Both Nevada and nationally, where polls show even stronger majorities for a public option (61 percent in last week’s CNN poll), the momentum has been building. Reid will certainly help shore up his own base for reelection with Monday’s decision.

“Obviously a public option is something that has been talked about a lot,” Reid said Monday. “It’s something I believe in. ... All the national polls show a wide majority of Americans support the public option. I think it’s important that the matter that we work on, in the Senate, have a public option in it.”

Progressives will take great credit for nudging Reid toward the public option, but for nearly two weeks it has become clear the debate was shifting away from whether the public plan would be included but what shape it might take.

Various provisions for the public option had been considered, including the so-called trigger — which would launch a public plan only if private insurance policies remained unaffordable. It had been backed by the one Republican still negotiating with Democrats, Sen. Olympia Snowe of Maine.

But for all the conservative Democrats that Reid could pick up if he included the trigger, he would lose progressive senators who believe it does not go far enough to ensure affordable coverage. In opposing a trigger mechanism, Democratic Rep. Shelley Berkley, who represents Las Vegas, has asked: What are we waiting for?

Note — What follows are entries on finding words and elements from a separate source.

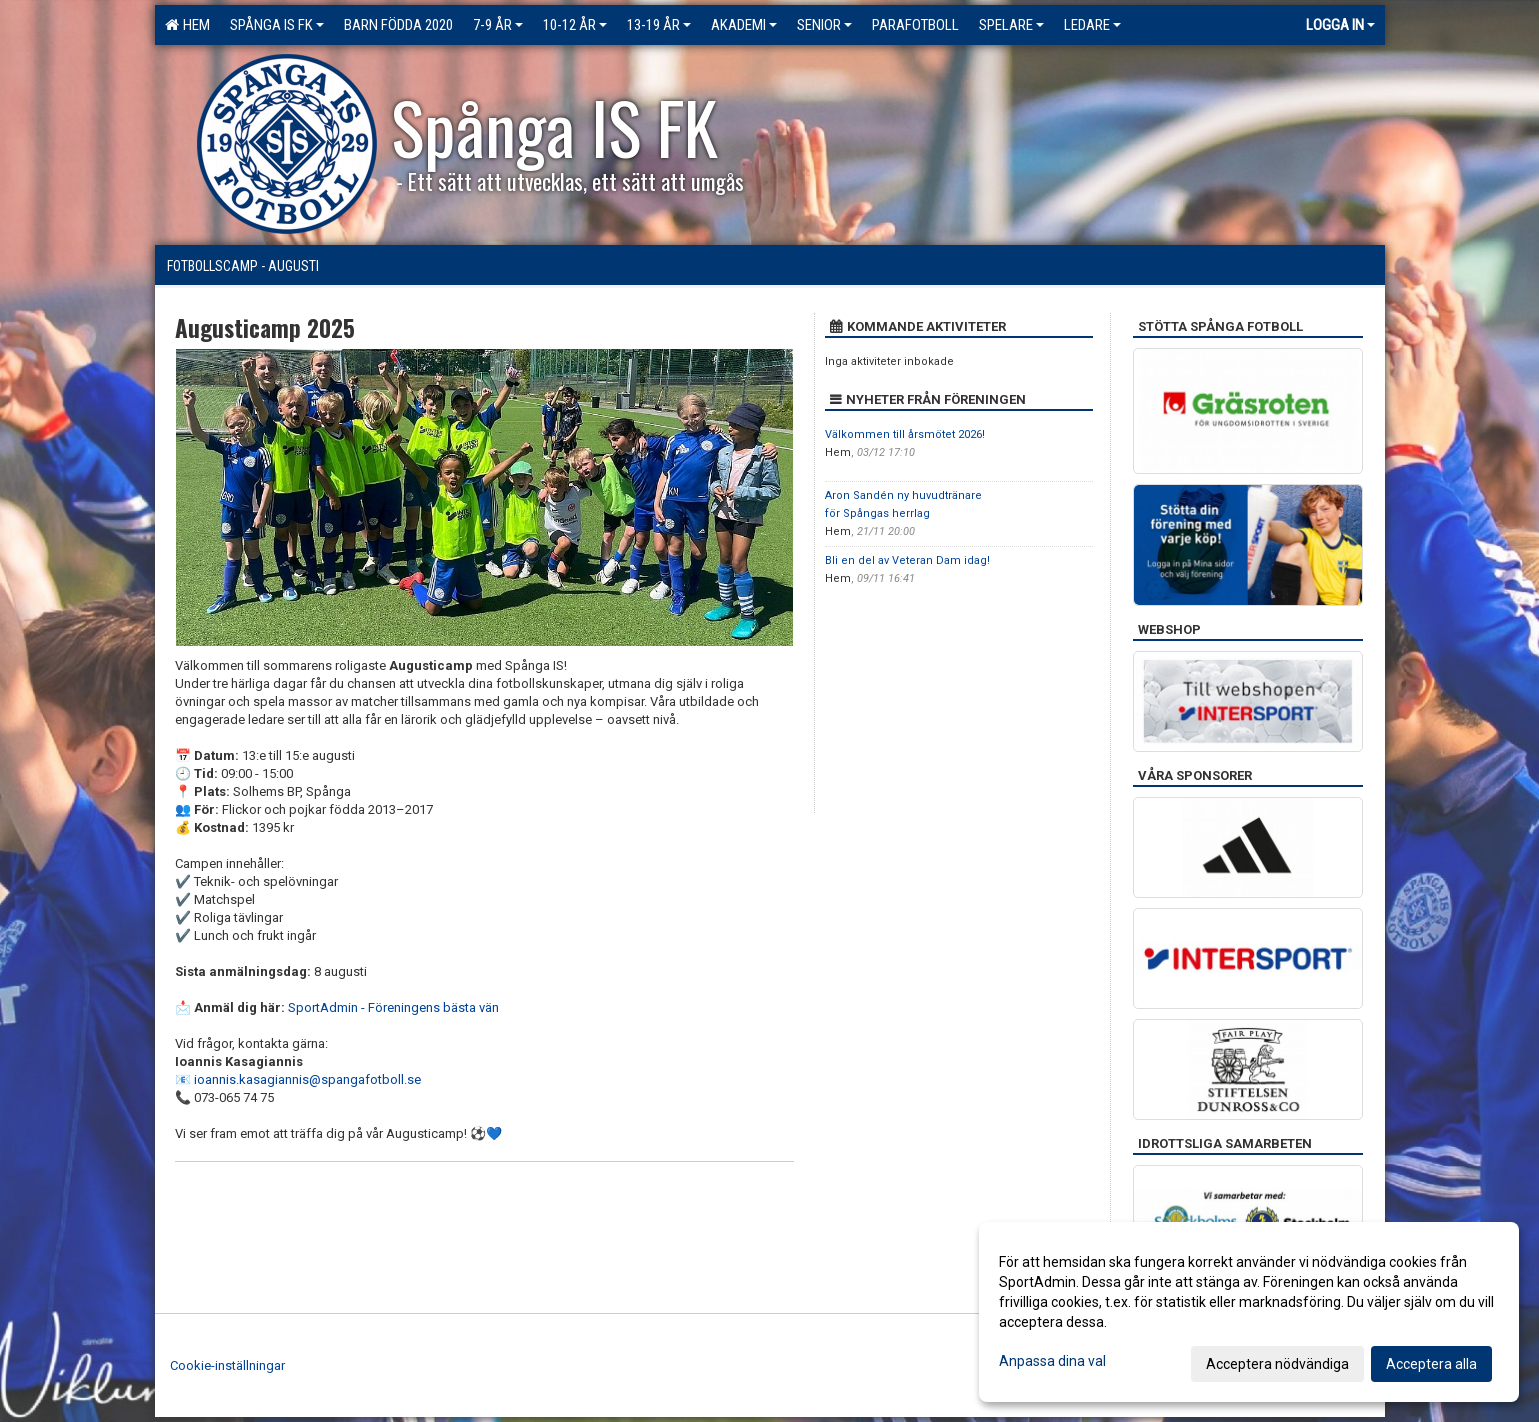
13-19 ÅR (659, 25)
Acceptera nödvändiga (1277, 1364)
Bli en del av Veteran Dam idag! (907, 560)
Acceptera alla (1431, 1364)
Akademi (744, 25)
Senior (824, 25)
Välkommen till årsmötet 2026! (905, 434)
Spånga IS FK (277, 25)
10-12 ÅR (575, 25)
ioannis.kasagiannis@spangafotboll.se (307, 1079)
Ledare (1092, 25)
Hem (187, 25)
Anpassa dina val (1052, 1361)
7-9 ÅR (498, 25)
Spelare (1011, 25)
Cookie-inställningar (227, 1365)
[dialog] (1249, 1312)
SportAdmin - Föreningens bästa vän (393, 1007)
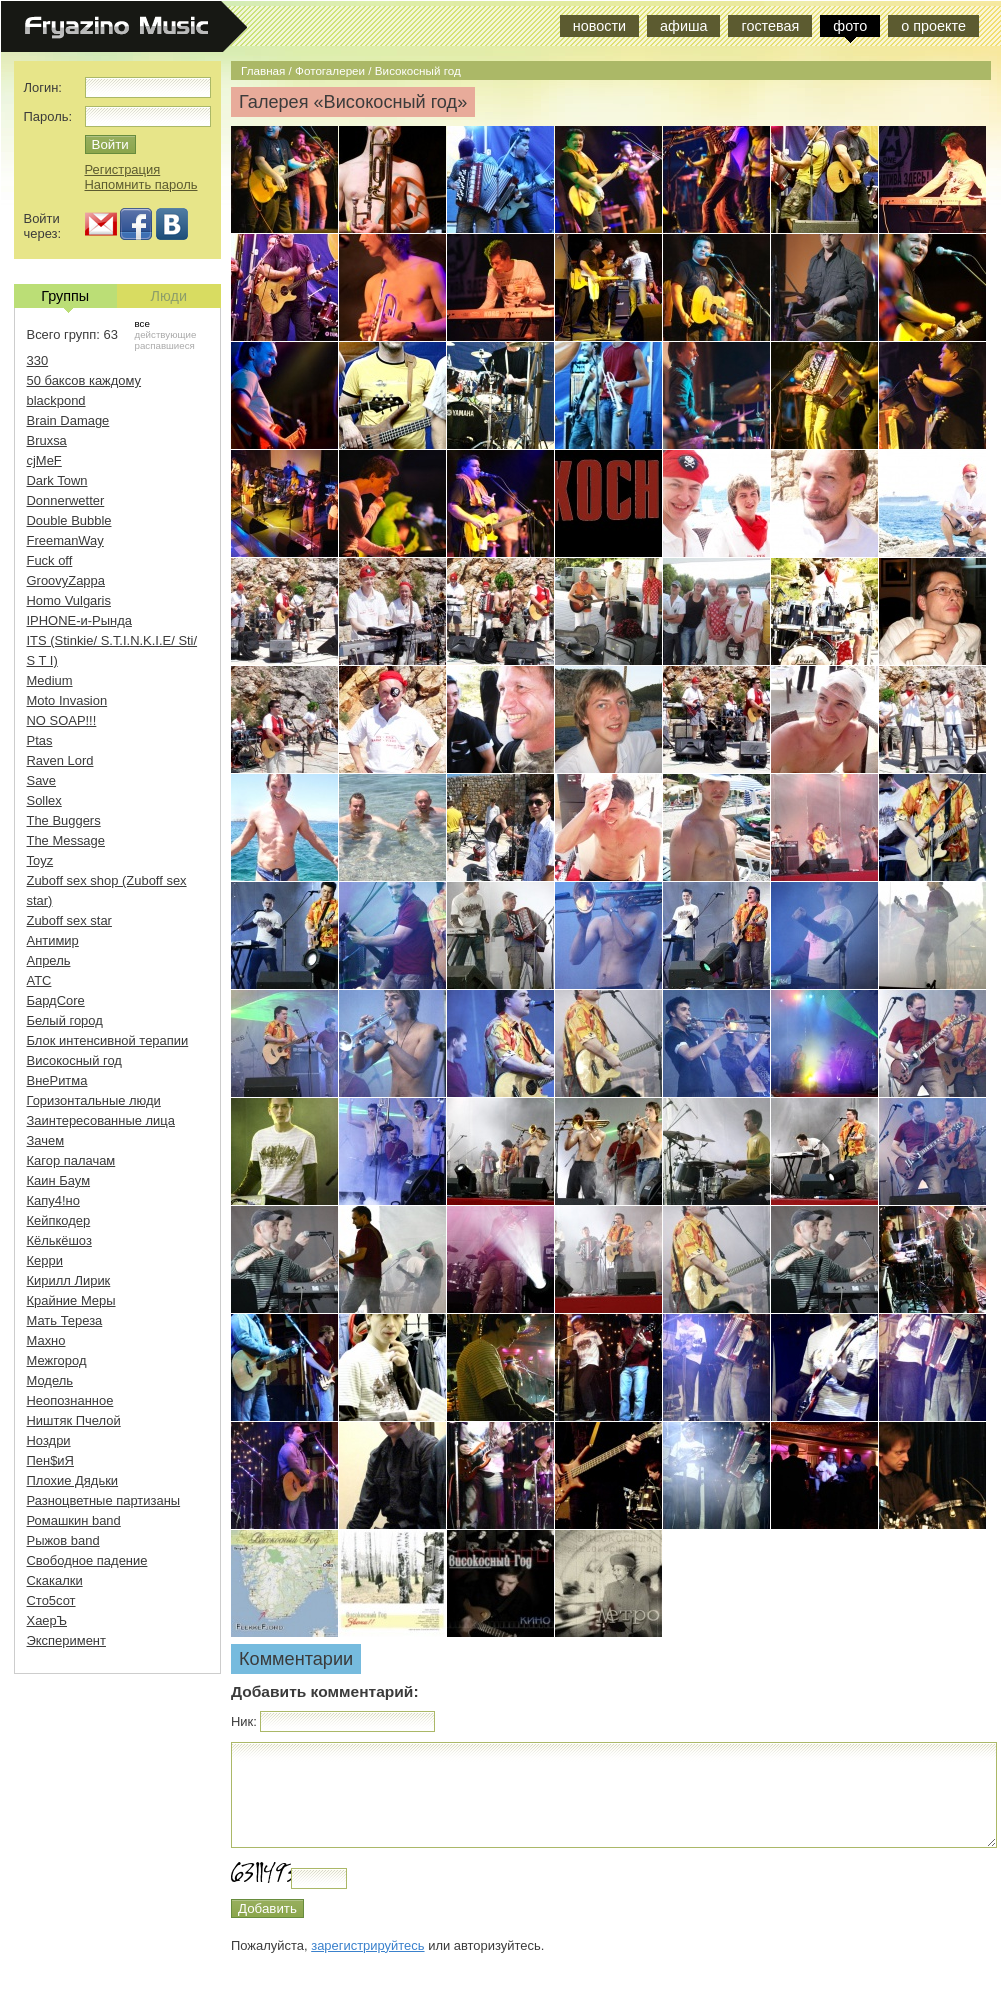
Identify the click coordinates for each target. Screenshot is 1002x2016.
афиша (683, 26)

Another provision, which would allow states to opt in to the government plan, pleased neither liberals nor conservatives.

Reid settled on the opt-out provision, first floated by Democratic Sen. Charles Schumer of New York, as middle ground.

In announcing his choice, Reid appeared confident he would have support from his senators — yet it remains unclear whether he actually has the 60 votes needed to move a plan forward with the opt-out option.

Once the final details are presented, he said, “I believe clearly we’ll have the support of my caucus.”

If it passes, Reid shifts the burden to Carson City and state capitals elsewhere across the country to decide whether the government-run insurance plan would be offered.

If it fails, Reid has other options that might look more appealing to liberals than they do now.